For an avowed cinephile whose influences (running from Hitchcock to Rohmer) are basically a Who’s Who of the greats, it’s a surprise François Ozon didn’t immediately know he was following in the footsteps of one of them when he set to work on this post-Great War drama. Ernst Lubistch had already turned the source material, L’Homme Que J’ai Tué, by French playwright Maurice Rostand, into a post-Great War tale of redemption back in 1932. The result — Broken Lullaby — offers a low bar by Lubitsch’s lofty standards. Ozon clears it comfortably with a painterly black-and-white tale that starts out foggy with mystery, but gradually gives way to a human drama with an aching heart set against a winningly old-fashioned canvas.
As an unashamed throwback to old cinematic values, it’s a quiet joy.
Unlike Lubitsch, who told his story from the perspective of an ex-soldier embarking on a journey into the homeland of his former enemy, Ozon switches perspectives to the grief-stricken Anna and tacks on a whole new act. Her German hometown of Quedlinburg, a mountain eyrie of cobbled streets and smoky bierkellers, is nursing the wounds of war, too. Caught somewhere between recovery and recrimination, its natives include the slippery, xenophobic Kreutz (Johann von Bülow), who has romantic designs on her, and her grieving but open-hearted in-laws (Marie Gruber and Ernst Stötzner), who hold her as tightly as the memory of their lost son.

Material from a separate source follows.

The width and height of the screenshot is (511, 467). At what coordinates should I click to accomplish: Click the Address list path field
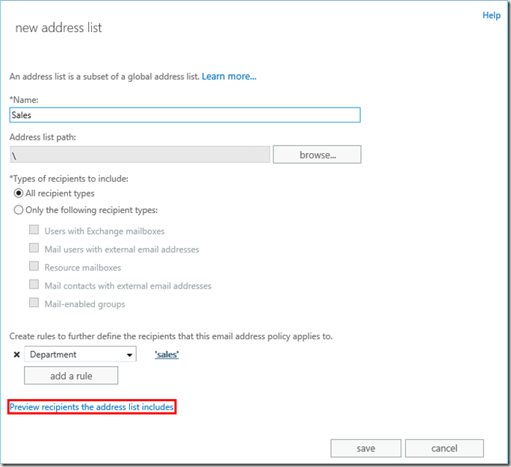[x=139, y=154]
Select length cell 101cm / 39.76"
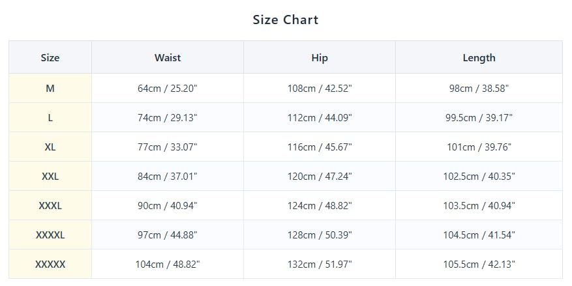The width and height of the screenshot is (572, 286). [479, 147]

Into this combustible mix, the arrival of a former French soldier should be as welcome as a fly floating in a beer stein. But when Adrien (Yves Saint Laurent’s Pierre Niney), shyly diffident in the face of his former enemies, offers to salve their wounds with memories of his pre-War friendship with Frantz, surprising bonds start to form. Stylistic tics, too. As Adrien reminisces about admiring the Louvre’s Monets with him and sipping champagne in Parisian bars, the film blossoms into colour, before returning to monochrome just as quickly. Ozon teases in a hint of homoeroticism, too. Was there more to the two men’s friendship — or perhaps less?

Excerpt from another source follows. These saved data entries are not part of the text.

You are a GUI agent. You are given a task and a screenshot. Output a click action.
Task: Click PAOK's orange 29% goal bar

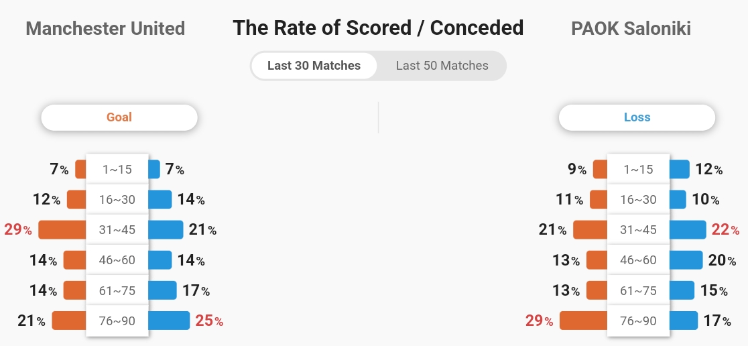(x=583, y=321)
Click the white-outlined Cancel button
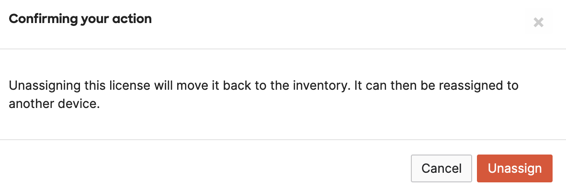 coord(441,168)
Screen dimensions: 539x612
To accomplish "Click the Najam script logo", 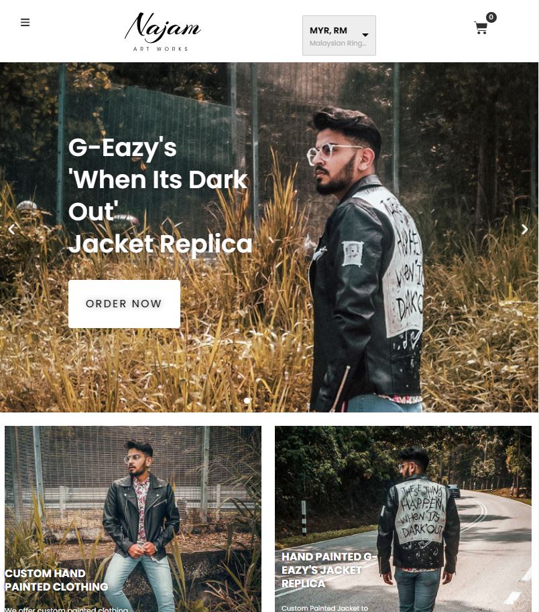I will [163, 27].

The effect of these Technicolor splashes is heady and disorientating after the austere Bergman-like parlours and streets of Quedlinburg; it’s a sudden escape to easier, freer times. But there’s no disguising that, for all his sensitivity and poise, there’s something a bit off about the Frenchman. Anna senses it, too, only for this intoxicating new connection to overpower her better instincts. It’s an emotional high-wire act that threatens to tip all four of them into an abyss.

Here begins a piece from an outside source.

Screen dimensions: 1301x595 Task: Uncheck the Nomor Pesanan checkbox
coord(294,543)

At the film’s heart are a pair of pitch-perfect performances from 22-year-old German newcomer Beer and her French co-star Niney. The former, in particular, is revelatory. Beer sketches out an emotionally raw yet steely woman whose arc stretches far beyond what you might expect from a conventional romance. Niney, meanwhile, has some of the willowy ingenuousness of a young Adrien Brody. As his own story is slowly laid bare, he becomes a more and more complex, conflicted soul.
None of this, it should be stressed, is remotely typical terrain for its director. Next to his own Jeune Et Jolie (steamy) and Swimming Pool (very steamy), Frantz is surprisingly chaste stuff for Ozon. But as an unashamed throwback to old cinematic values, it’s a quiet joy.